Asia Morning BitesChinaIndiaJapan...
Asia Morning Bites
Thursday's data calendar is loaded with China reporting PMI figures, India's 3Q23 GDP plus the BoK decision on policy
Global macro and markets
- Global markets: Tuesday’s bond market rally continued on into Wednesday. 2Y Treasury yields fell a further 8.9bp to 4.645%, while the yield on 10Y Treasuries fell 6.5bp to 4.255%. Such a big move in a relatively short time argues for a correction at some point. There is still a little further for this bond rally to run before it hits overbought territory…not much though. EURUSD hasn’t taken any support from this latest bond move and has drifted back from 1.10 to 1.0973. The AUD has also lost ground, dropping to 0.6619 after yesterday’s low inflation print. Cable has dropped back just below the 1.27 level it breached earlier. The JPY is looking the strongest of the G-10, and has moved erratically lower to 147.07. Most of the Asia pack gained against the USD yesterday. The VND was weaker, perhaps a response to the new higher corporate tax rates announced. Leading the charge for the rest of the region were the TWD, MYR and THB with the KRW shortly behind. USDCNY is now 7.1262 after a small gain on the day.

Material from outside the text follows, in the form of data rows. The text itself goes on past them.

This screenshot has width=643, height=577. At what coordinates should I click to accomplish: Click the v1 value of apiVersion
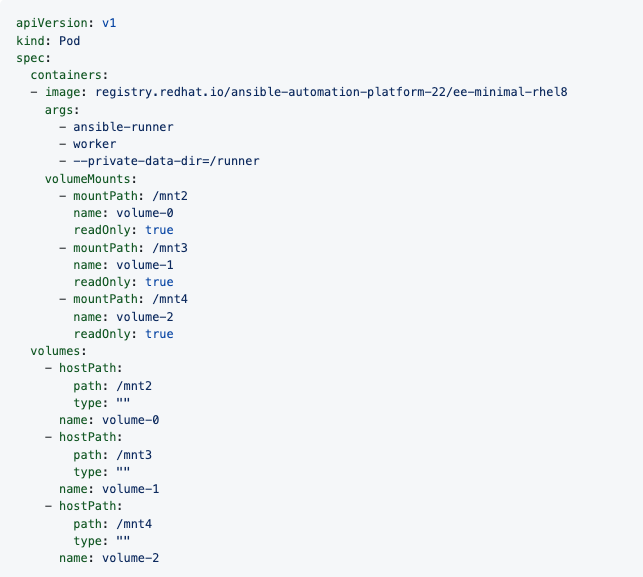click(x=109, y=22)
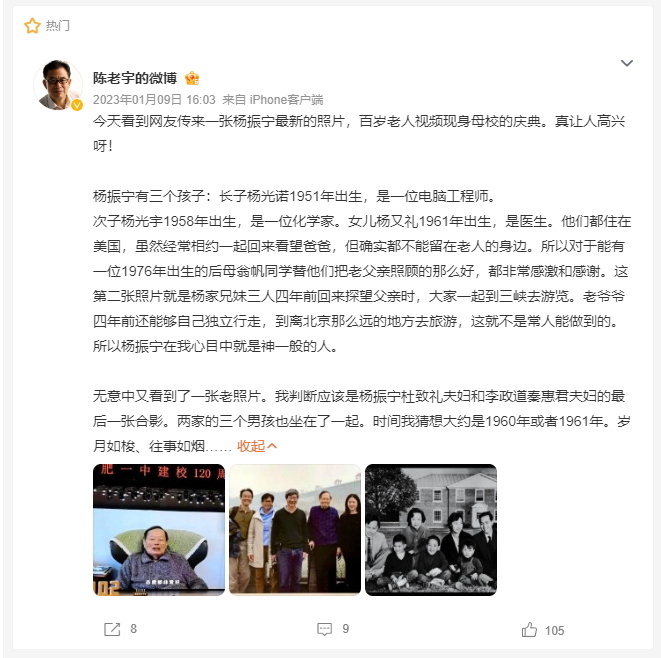Click the orange verified badge on avatar

[77, 105]
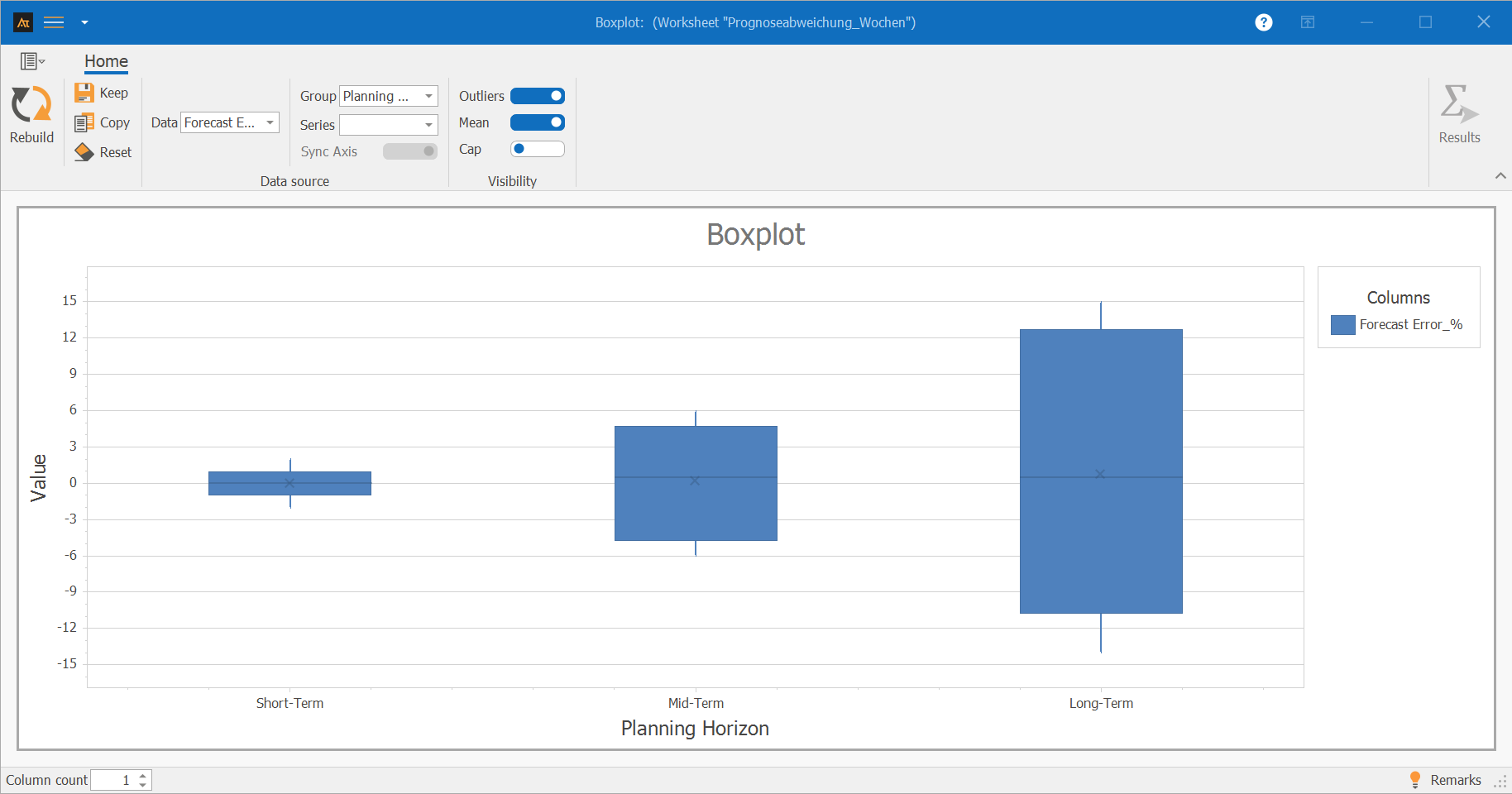This screenshot has width=1512, height=794.
Task: Turn off the Mean toggle
Action: [537, 122]
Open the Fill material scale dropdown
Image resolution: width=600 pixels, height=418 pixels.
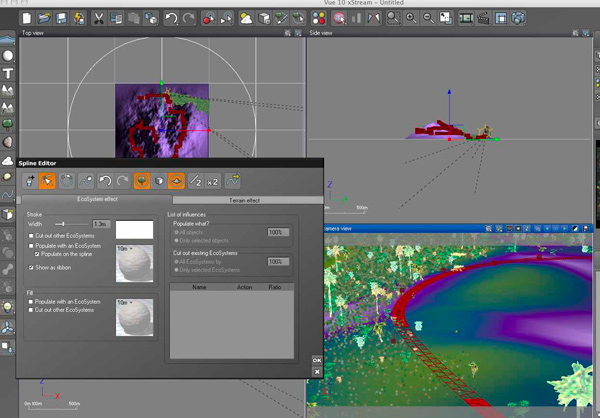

- G-7 macro: Germany delivered some very benign preliminary inflation data for November. The Harmonised CPI index fell 0.7% MoM, and took the inflation rate to just 2.3% YoY, within spitting distance of the 2% target, and surely raising thoughts about ECB Rate cuts next year if the rest of the Eurozone follows suit. No wonder EURUSD didn’t move higher yesterday. The second revision of US GDP delivered the 5.0% annualised rate of growth expected by all. Today, we have already had the US Fed’s Beige book, where the newswire headlines have focused on some pullback by consumers on discretionary spending and some softening of labour markets. PCE inflation data later today will be the main focus and should follow the downward path indicated by the earlier CPI release. Core PCE inflation for October is expected to decline from 3.7% to 3.5% YoY.
- China: Official PMI data due out this morning will likely show a slight increase in activity from October’s readings of 49.5 for manufacturing and 50.6 for non-manufacturing. This would be in line with the gradual pickup trend suggested by recent activity data releases.
- India: Later tonight, we get the GDP release for 3Q23. The consensus is looking for a 6.8% YoY increase, a slowdown from 7.8% in 2Q23, and reflecting the disappointing September production data. We think we may still get something above 7% and are looking for a 7.1% increase.
- NE Asia: Industrial production data from Northeast Asia was quite mixed. Disappointing Korean Industrial Production (IP) vs Solid Japan IP. Clearly car production remained solid, and we still believe that the global semiconductor cycle is slowly improving. Korea’s semiconductor output plunged temporarily but Japan’s chip-making equipment and electronic devices output gained.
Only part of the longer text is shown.